**What you are asked to do:**
In the data below, find each line containing the string "Task" and return it.
★ ★ ★ ★ ★ ★ ★
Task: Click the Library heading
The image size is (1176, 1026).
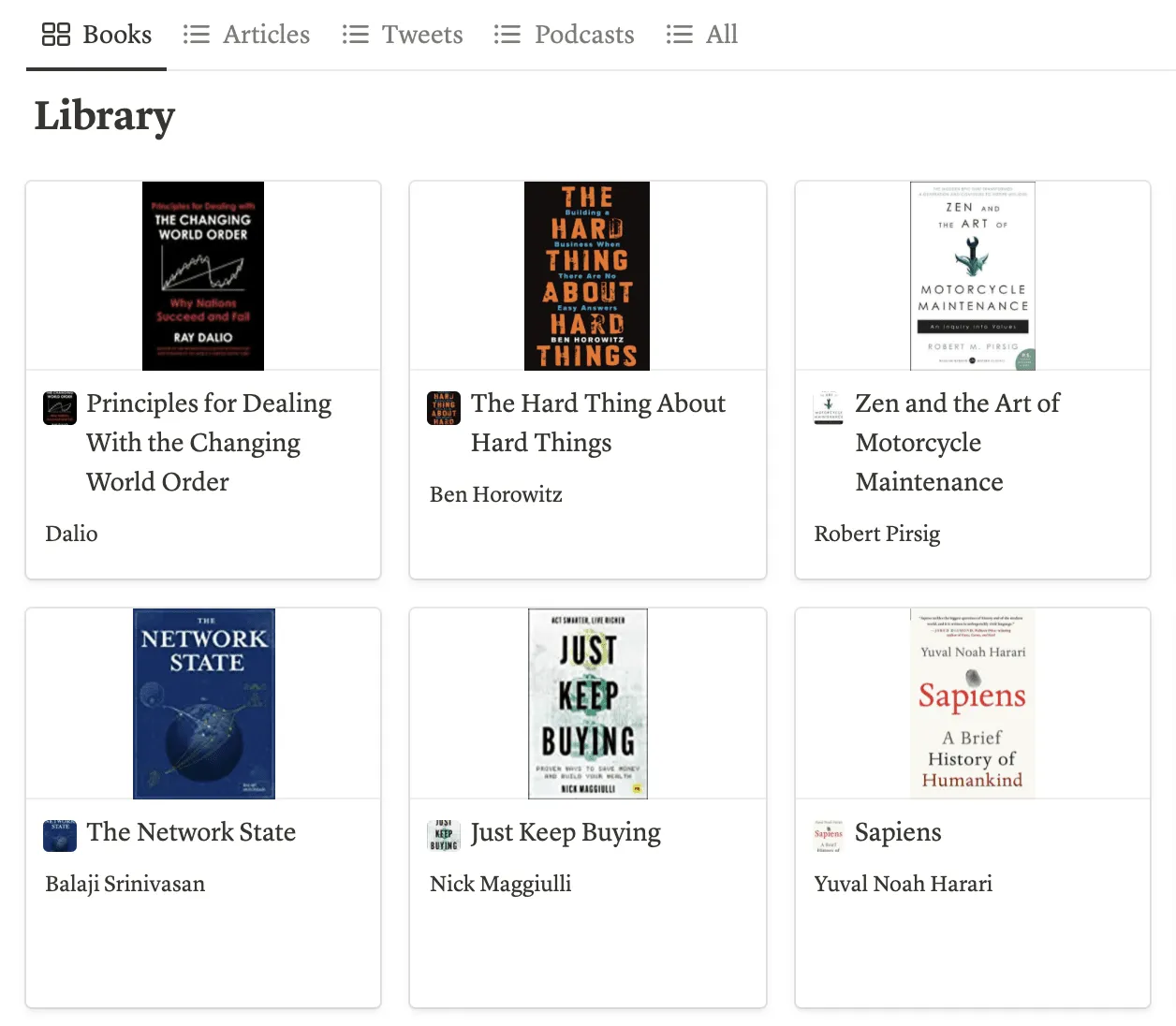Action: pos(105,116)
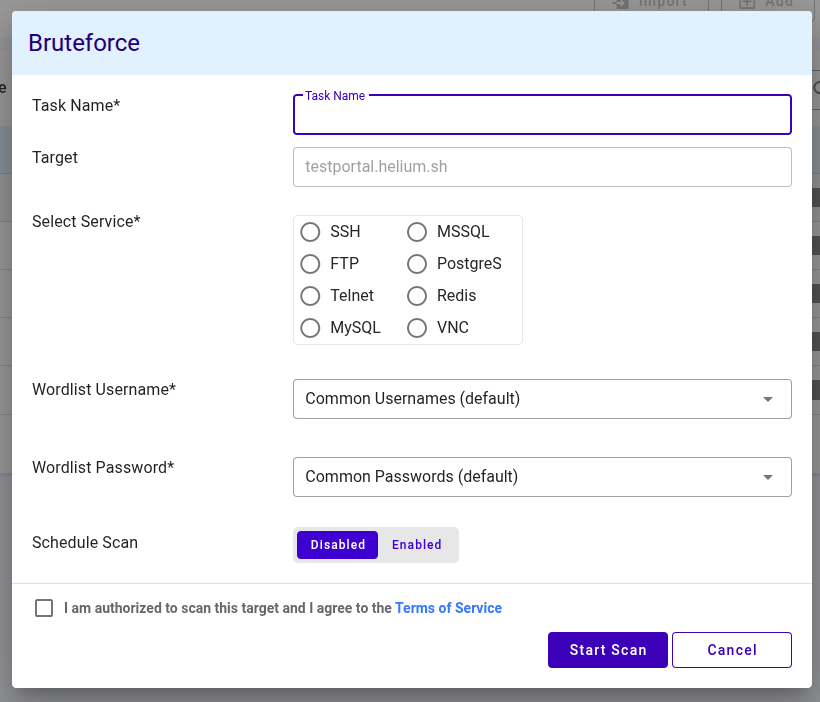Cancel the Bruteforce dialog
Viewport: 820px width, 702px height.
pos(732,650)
★ ★ ★ ★ ★ ★ ★
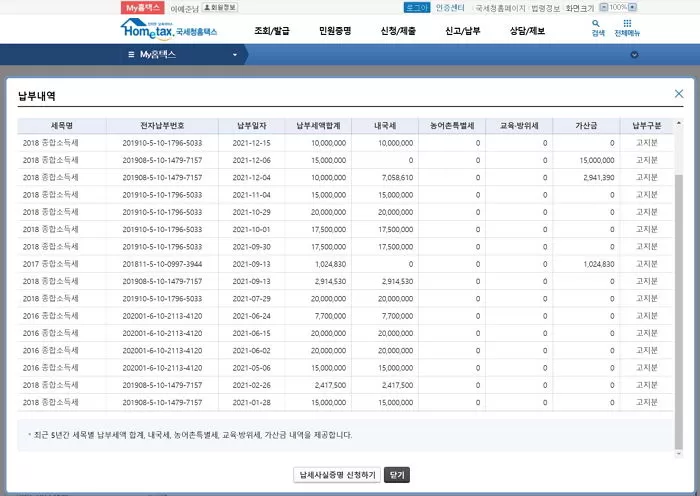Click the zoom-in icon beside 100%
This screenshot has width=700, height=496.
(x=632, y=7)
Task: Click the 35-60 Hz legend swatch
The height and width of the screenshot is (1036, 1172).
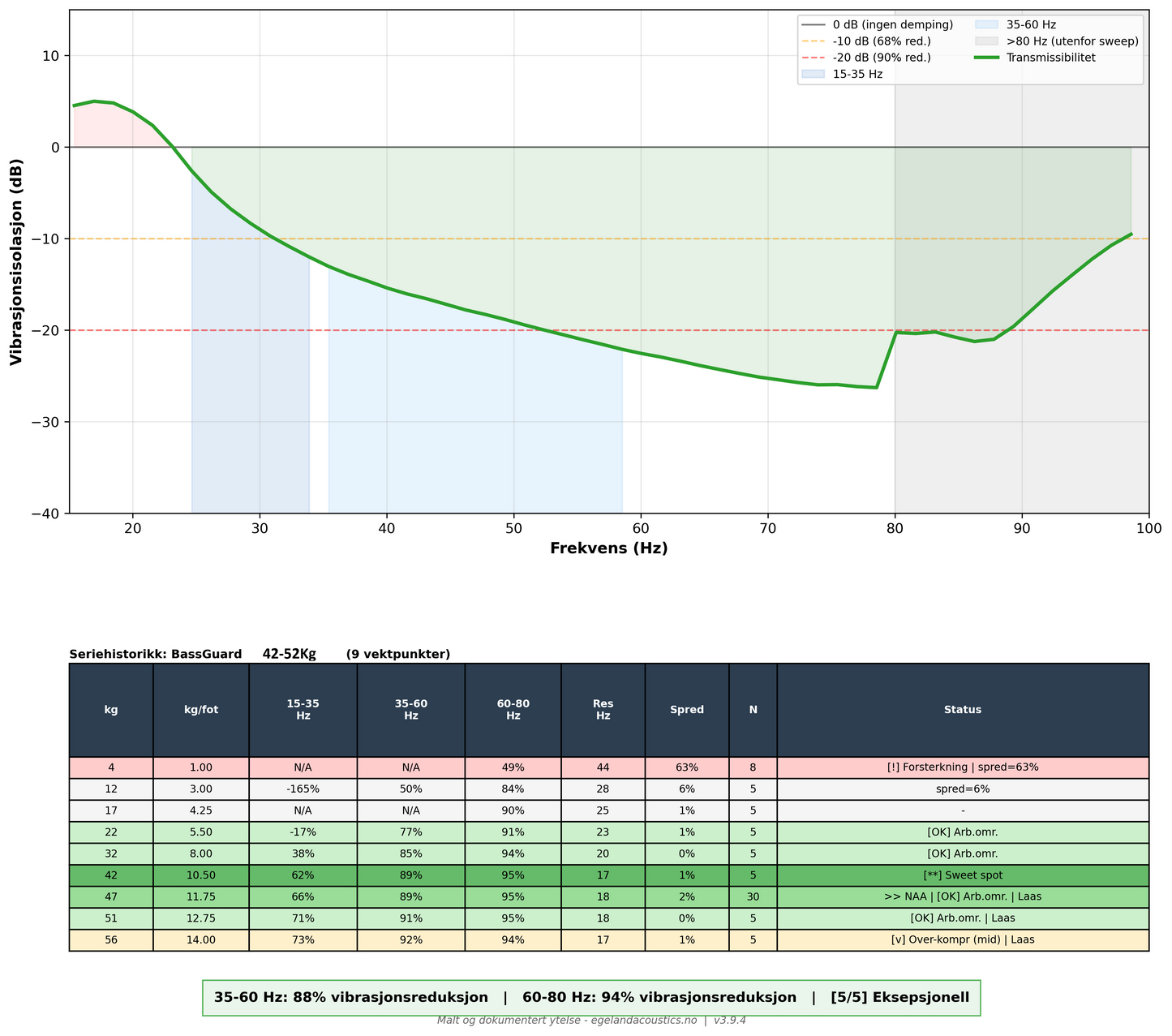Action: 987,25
★ ★ ★ ★ ★ ★ ★
**Completed exercise:**
Task: Click the Library heading
Task: Click the 35-60 Hz legend swatch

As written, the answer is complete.